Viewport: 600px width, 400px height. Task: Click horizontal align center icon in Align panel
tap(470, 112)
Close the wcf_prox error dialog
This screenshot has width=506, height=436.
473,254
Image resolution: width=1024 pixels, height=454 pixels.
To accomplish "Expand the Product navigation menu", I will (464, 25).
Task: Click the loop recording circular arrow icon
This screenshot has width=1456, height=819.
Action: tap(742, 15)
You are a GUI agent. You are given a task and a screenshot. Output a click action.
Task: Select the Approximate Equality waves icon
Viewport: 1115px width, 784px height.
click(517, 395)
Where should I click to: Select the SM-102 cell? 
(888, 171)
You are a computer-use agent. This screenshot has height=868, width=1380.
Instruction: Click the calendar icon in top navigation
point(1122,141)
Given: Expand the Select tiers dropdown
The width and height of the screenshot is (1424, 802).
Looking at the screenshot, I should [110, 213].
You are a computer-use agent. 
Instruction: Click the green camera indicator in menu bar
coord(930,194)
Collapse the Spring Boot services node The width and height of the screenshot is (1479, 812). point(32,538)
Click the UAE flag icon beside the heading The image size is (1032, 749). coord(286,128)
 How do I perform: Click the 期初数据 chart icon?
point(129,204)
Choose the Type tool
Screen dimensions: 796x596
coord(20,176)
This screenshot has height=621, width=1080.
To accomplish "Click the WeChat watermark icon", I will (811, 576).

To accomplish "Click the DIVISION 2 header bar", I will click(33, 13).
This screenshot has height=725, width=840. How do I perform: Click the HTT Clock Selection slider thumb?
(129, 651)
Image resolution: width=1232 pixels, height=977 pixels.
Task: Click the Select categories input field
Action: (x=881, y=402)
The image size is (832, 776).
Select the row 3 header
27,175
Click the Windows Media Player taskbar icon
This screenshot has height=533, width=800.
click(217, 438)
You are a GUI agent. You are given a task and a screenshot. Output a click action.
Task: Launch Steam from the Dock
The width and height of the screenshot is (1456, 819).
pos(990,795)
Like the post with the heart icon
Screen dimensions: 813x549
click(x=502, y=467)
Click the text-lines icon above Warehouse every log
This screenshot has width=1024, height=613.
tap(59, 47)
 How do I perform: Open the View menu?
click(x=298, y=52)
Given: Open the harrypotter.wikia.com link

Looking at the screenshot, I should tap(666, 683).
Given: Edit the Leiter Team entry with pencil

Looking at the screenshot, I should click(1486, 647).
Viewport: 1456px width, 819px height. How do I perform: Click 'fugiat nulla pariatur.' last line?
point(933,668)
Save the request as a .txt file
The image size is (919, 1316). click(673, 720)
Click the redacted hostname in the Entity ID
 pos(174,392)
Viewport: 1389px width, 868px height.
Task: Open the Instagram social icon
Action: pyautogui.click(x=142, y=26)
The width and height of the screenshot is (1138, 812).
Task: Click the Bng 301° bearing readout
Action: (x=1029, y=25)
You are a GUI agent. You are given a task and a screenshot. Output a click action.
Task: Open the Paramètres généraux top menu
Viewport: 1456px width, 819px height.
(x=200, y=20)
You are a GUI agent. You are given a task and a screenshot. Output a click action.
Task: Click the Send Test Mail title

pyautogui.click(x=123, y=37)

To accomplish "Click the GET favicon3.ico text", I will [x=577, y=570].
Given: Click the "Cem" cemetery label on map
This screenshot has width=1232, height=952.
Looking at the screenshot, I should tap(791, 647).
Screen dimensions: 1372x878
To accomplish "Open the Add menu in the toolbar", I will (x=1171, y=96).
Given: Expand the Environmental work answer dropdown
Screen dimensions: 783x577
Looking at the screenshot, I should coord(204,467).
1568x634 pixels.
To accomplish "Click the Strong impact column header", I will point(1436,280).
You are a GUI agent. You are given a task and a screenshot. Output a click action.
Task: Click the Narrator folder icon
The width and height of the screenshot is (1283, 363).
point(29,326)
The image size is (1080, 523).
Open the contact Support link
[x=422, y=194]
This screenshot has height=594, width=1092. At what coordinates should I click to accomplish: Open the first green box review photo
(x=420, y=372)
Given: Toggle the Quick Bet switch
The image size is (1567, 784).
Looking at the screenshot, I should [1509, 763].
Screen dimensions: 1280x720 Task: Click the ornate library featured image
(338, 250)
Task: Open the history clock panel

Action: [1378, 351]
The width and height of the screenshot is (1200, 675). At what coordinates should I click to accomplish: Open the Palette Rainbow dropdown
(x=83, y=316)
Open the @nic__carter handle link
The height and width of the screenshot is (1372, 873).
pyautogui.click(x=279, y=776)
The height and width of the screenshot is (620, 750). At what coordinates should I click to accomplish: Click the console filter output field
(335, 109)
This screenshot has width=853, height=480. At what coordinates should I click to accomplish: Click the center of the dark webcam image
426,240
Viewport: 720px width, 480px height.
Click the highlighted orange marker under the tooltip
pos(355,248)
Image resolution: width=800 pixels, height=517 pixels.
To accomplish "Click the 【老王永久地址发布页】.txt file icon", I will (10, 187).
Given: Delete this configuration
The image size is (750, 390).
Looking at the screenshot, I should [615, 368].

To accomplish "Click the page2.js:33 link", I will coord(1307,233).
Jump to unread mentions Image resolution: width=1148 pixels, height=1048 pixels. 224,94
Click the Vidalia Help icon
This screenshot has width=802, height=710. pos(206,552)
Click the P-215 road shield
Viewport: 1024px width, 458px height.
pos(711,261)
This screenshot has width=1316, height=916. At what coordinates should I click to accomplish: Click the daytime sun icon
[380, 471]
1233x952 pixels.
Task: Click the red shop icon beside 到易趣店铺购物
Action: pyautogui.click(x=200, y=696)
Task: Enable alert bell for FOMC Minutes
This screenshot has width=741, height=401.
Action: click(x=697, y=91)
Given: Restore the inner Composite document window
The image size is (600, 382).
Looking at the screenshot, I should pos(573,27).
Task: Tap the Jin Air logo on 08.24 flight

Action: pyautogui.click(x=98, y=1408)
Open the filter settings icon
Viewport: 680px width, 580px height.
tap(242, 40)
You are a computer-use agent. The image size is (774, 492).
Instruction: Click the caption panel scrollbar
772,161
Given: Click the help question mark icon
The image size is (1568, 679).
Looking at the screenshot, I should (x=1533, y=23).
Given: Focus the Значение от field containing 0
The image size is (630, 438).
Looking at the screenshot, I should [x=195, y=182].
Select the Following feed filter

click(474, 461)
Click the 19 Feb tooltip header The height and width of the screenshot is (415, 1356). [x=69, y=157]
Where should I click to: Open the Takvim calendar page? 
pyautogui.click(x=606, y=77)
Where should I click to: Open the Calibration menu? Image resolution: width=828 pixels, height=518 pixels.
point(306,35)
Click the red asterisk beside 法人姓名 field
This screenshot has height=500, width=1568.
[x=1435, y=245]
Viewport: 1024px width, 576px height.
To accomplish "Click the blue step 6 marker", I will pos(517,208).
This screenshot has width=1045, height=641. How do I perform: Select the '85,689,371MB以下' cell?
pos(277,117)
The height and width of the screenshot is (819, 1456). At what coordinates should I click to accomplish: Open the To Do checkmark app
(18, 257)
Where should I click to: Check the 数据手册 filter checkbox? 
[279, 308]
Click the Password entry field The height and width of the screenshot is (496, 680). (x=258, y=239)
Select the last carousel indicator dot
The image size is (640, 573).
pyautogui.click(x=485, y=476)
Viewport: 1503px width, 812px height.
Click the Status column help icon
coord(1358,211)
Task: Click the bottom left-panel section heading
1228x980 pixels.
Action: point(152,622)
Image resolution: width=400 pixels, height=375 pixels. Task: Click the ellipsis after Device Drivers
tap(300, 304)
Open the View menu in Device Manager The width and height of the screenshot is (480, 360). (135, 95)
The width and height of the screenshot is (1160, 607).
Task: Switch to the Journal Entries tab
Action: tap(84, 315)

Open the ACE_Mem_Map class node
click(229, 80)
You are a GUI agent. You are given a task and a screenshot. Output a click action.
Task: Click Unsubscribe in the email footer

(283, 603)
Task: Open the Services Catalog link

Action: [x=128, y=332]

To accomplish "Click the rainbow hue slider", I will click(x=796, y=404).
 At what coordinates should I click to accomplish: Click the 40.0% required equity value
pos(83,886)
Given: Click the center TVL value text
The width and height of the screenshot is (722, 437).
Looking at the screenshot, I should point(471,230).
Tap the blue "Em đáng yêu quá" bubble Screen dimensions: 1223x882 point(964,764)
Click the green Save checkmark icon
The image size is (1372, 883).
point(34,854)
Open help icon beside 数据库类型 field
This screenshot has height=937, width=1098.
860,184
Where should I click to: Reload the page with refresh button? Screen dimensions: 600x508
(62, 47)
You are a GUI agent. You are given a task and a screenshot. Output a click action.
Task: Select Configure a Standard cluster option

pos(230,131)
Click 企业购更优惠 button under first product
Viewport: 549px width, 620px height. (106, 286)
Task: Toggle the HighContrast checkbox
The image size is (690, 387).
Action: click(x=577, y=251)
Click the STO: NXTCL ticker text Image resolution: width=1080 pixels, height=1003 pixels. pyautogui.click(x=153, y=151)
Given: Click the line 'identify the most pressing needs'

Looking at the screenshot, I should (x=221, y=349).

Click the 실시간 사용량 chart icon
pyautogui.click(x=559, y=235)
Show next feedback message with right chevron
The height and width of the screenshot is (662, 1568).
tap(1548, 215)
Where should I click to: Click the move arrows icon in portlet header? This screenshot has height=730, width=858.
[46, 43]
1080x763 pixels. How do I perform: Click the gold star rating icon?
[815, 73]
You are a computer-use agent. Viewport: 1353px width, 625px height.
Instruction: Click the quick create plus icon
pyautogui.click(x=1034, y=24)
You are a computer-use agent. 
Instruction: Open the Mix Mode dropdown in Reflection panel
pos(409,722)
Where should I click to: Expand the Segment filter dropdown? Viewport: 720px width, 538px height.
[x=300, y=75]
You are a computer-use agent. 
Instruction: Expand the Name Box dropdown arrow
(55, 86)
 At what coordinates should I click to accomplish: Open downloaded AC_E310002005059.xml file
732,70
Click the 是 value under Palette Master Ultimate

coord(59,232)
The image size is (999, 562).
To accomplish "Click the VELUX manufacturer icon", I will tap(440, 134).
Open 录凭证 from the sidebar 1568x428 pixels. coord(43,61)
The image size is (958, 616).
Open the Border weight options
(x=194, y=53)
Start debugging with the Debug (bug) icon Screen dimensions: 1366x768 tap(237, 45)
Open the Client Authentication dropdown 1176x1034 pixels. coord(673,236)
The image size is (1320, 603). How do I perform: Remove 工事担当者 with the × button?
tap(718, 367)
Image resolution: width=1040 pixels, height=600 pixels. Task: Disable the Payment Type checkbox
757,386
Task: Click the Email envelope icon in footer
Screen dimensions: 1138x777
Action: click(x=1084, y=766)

● ● ●

_Set task_
Print the records again line for line, starting at the first line of the records and stopping after the line containing "Looking at the screenshot, I should [110, 213].".

_Task answer_
Viewport: 600px width, 400px height. Task: Click horizontal align center icon in Align panel
tap(470, 112)
Close the wcf_prox error dialog
This screenshot has width=506, height=436.
473,254
Image resolution: width=1024 pixels, height=454 pixels.
To accomplish "Expand the Product navigation menu", I will (464, 25).
Task: Click the loop recording circular arrow icon
This screenshot has width=1456, height=819.
Action: tap(742, 15)
You are a GUI agent. You are given a task and a screenshot. Output a click action.
Task: Select the Approximate Equality waves icon
Viewport: 1115px width, 784px height.
click(517, 395)
Where should I click to: Select the SM-102 cell? 
(888, 171)
You are a computer-use agent. This screenshot has height=868, width=1380.
Instruction: Click the calendar icon in top navigation
point(1122,141)
Given: Expand the Select tiers dropdown
The width and height of the screenshot is (1424, 802).
Looking at the screenshot, I should [110, 213].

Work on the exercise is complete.